Despite their somewhat alarming rate of incarceration, Illinois governors are not solely responsible for prison overcrowding. A lot of other people either in prison or at risk of going there would like the departing president to invoke his power of reprieve and/or pardon before leaving office. To fully appreciate the situation, it is necessary to distinguish between the terms involved and to consider the political consequences of each.
A pardon is an executive order that vacates a conviction. A person convicted of a serious offense who is subsequently pardoned is no longer a convicted felon. The pardon fully restores his civil rights and exempts him from any further punishment for his crime.
A commutation, or reprieve, mitigates the punishment for a person convicted of a crime but does not vacate the actual conviction. A citizen whose felony conviction has been pardoned can, for instance, vote and own firearms while one whose sentence has been commuted cannot.
Dick Cheney's chief of staff, Scooter Libby, received a commutation to keep him out of prison after his conviction in the Valerie Plame affair. Look for him to get a full pardon before W. moseys on back to Crawford.
Our system of federalism operates under the principle of dual sovereignty. The state of Missouri is, thus, a sovereign state within a union of such states. That union is governed by an independent sovereign, namely, the United States government. Municipalities within a given state, like the city of St. Louis, are not sovereign entities.
This legal construct makes it possible for an individual to be prosecuted by both the federal and state government for the same incident without violating the constitutional prohibition against double jeopardy. The officers charged in the Rodney King beating, for example, were acquitted in a California state court but later convicted federally over the same episode.
Who has the power to pardon a given offense is determined by which sovereign has jurisdiction. A person charged under a state law would have to appeal to the governor of the state in question, while only the president can grant pardon or reprieve for a federal crime.
The power to pardon or commute is plenary, meaning that the decision is not subject to further legal review. This is not to say, however, that exercise of the prerogative is without political consequence. A California governor who chose to pardon Charles Manson, for instance, could probably anticipate a significant drop in his approval ratings along with some rather fervid impeachment proceedings.
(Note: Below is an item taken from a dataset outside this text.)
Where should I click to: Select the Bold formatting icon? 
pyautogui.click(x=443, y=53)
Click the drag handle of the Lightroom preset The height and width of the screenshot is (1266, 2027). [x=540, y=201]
Because of the controversial nature of the act, presidents typically delay significant decisions in this regard until they're ready to leave office. Bush I was a lame-duck when he granted Christmas Eve pardons to six of the principal players in the Iran-Contra Affair; Clinton waited until his final day before dispensing some rather dubious amnesty.
The current President Bush faces an interesting dilemma. His administration has been characterized by expansive interpretations of executive power, especially in matters pertaining to national security. Individuals who worked for him relied on these interpretations to prosecute the War on Terror, but a new Justice Department could view their actions in a different light.
Further, it is unclear whether a president can pardon himself. Though nothing in the language of the Constitution specifically precludes it, undefined terms in a legal document are read by their common meaning. As a pardon is normally understood to be something one grants another, the case can be made that he cannot.
To be totally secure in his retirement, Mr. Bush could pardon his administration en masse, then step down to allow his newly immunized vice president to pardon him. Remember, you don't have to be charged to be pardoned (see Ford's pardon of Nixon).
Of course, that far-fetched scenario would be devastating to his legacy and is unlikely to occur. But the extent to which Mr. Bush chooses to exercise his power to pardon will reflect his degree of confidence in the actions he's taken.
M.W. Guzy is a retired St. Louis cop who currently works for the city Sheriff's Department. His column appears weekly in the Beacon.